Our God is a great God and a good, good Father. He is capable of granting any of our requests, and we should pray with confidence in His power, but also in submission to His will. We must ask with a godly, not self-gratifying motive, and our request must honor God and advance His kingdom. Priscilla prayed for healing of her body, heart, and spirit with confidence in His love and according to His will. Healing of her earthly body was not part of God’s plan for her life, but He “supplied her every need” and worked “all things together for good” as He lifted up her heart and spirit. Priscilla honored God and she advanced His kingdom in the faith of her family. In her final days, they honored God together in prayer, scripture, music, and in faith. Can’t you just hear God say, “well done good and faithful servant” when Priscilla took Her place in glory next to the Lord?

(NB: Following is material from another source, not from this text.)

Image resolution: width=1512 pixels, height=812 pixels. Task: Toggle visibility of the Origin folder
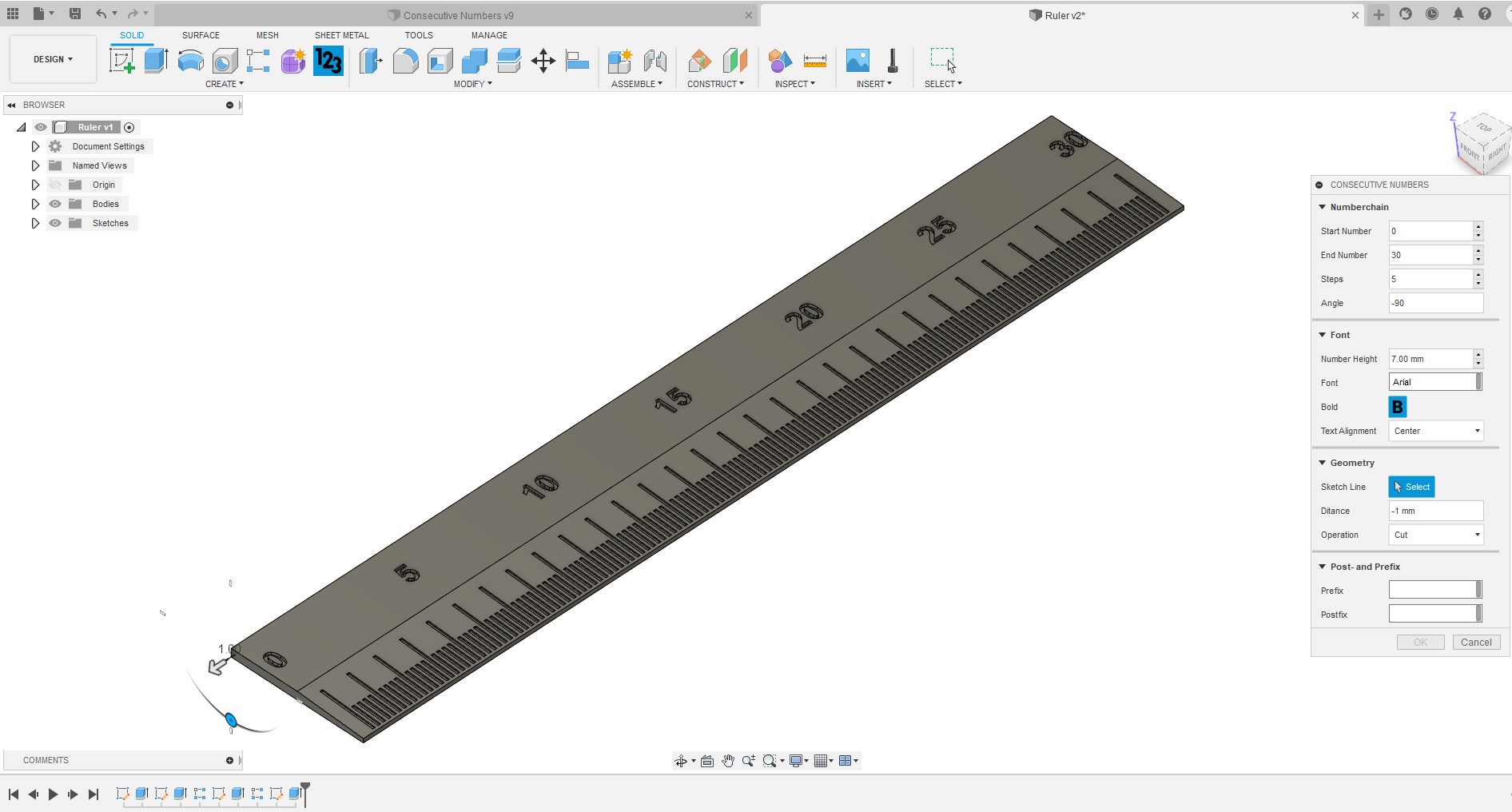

The final verse of that passage reads, 25 And when you stand praying, if you hold anything against anyone, forgive them, so that your Father in heaven may forgive you your sins.” We cannot pray with sincerity if our heart is crowded with unforgiveness. We forgive and ask to be forgiven so that we may go before the Father in prayer with a free and pure heart to praise Him, thank Him, and bring our petitions before Him. Priscilla was the most warm and loving person I ever met, a genuine example of a free and pure heart.
Thank you Priscilla for reflecting the glory of God to those of us who had the privilege to be part of your life. We look forward to the day we join you in heaven.